The print-out and direct-print processes are very simple in that no wet processing and subsequent drying are necessary. However, print-out images and images obtained by photodevelopment are not stable to prolonged exposure to further viewing light; the image density usually decreases and the background density increases so that the density difference between background and image areas decreases as further exposure occurs.

Many proposals have been made in order to improve the stability of images produced according to the above techniques by protecting the images produced against further action of light.

In British Pat. No. 1,123,234 it has been proposed to improve the stability of a photographic record having a visible image formed by photodevelopment of a latent image, by spraying on the image-containing layer a coating of a film-forming binder containing a dye absorbing light to which the layer is sensitive.

According to British Pat. No. 1,163,899 photodeveloped images of improved stability against further light-exposure are obtained by the use of a photodevelopable material comprising over the radiation-sensitive emulsion layer a colloid layer containing a mordant and by treating the said colloid layer, after photodevelopment, with a solution of an U.V.-absorbing compound or dye whereby the dye is mordanted in the said colloid layer and absorbs actinic radiation.

It has also been proposed e.g. in U.S. Pat.
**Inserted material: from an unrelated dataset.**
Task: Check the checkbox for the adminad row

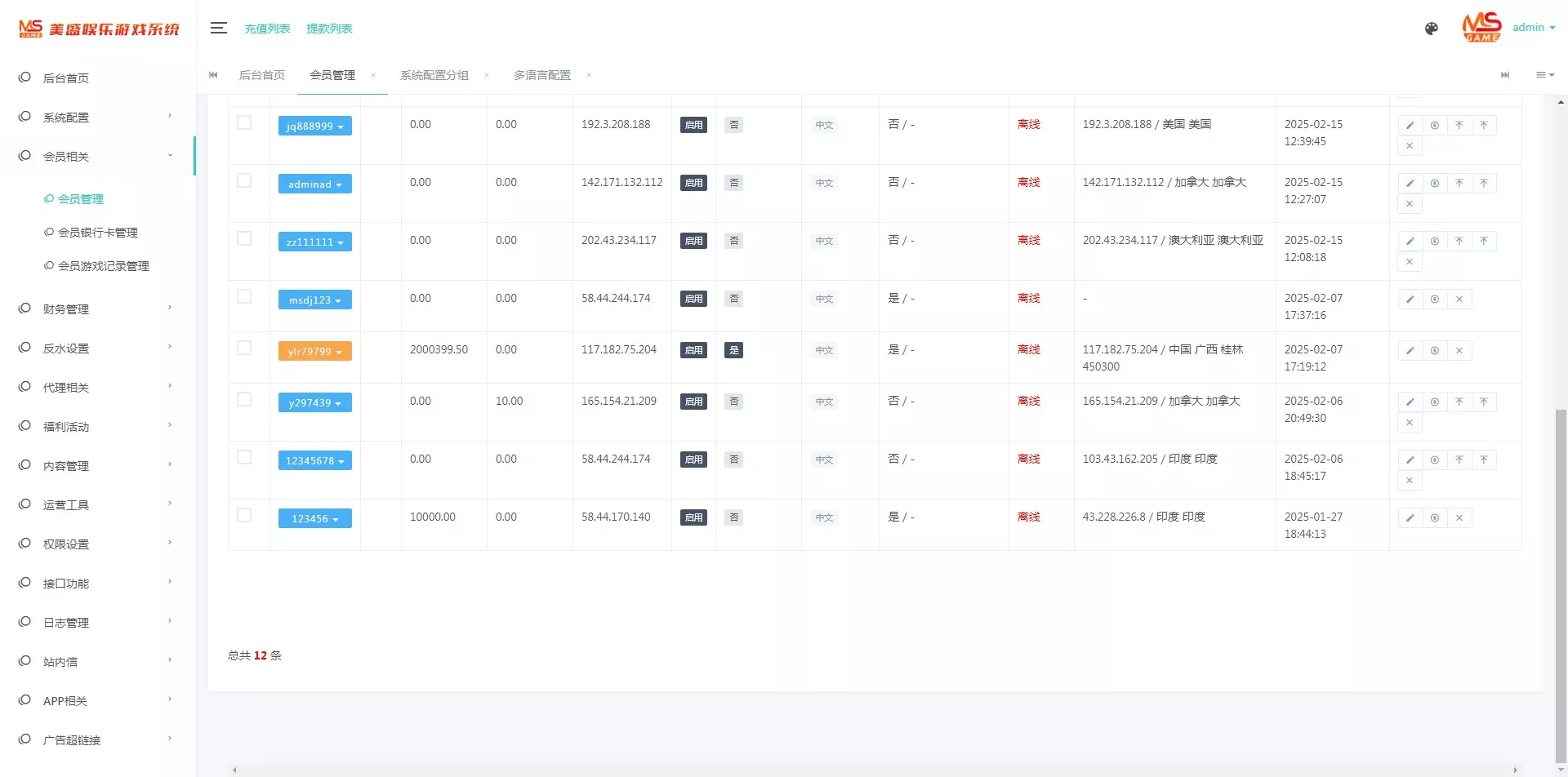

No. 3,498,789 to provide over the print-out or direct-print emulsion layer a colloid layer containing a dye precursor, which by treatment with an appropriate solution, e.g. an acid or base solution, after photodevelopment, is converted into a dye absorbing actinic radiation.
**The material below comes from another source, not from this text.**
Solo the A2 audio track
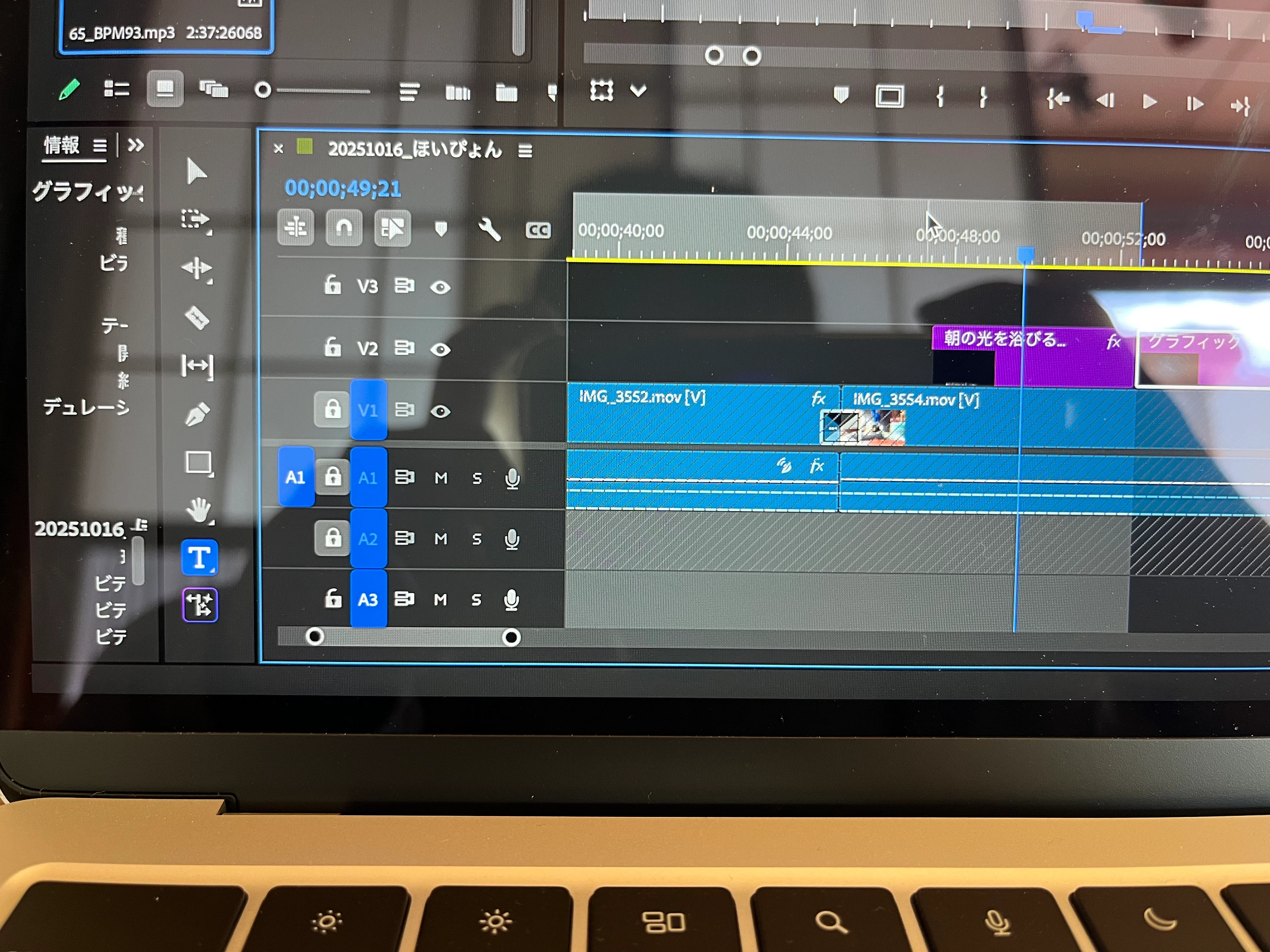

All of the above proposals for improving the stability of print-out and direct-print images have the disadvantage of requiring additional wet-treatment and subsequent drying operations.

In accordance with the present invention, a radiation-sensitive direct-print silver halide photographic element is provided by means of which direct-print images of improved stability can be formed without it being necessary to subject the element to a supplemental treatment after the formation of the visible image.

The photographic element of the invention comprises a support carrying a radiation-sensitive silver halide emulsion layer wherein the emulsion layer is a direct-print photodevelopable silver halide emulsion layer containing at least one spectrally sensitizing dye to provide an extra-range of sensitivity in the green and/or red regions of the spectrum; and at least one compound absorbing radiation in the inherent sensitivity range of the silver halide is or are present in the silver halide emulsion layer and/or in a layer coated over the silver halide layer, so as to be effective for protecting any photodeveloped image, when formed in said element from deterioration by prolonged exposure to light.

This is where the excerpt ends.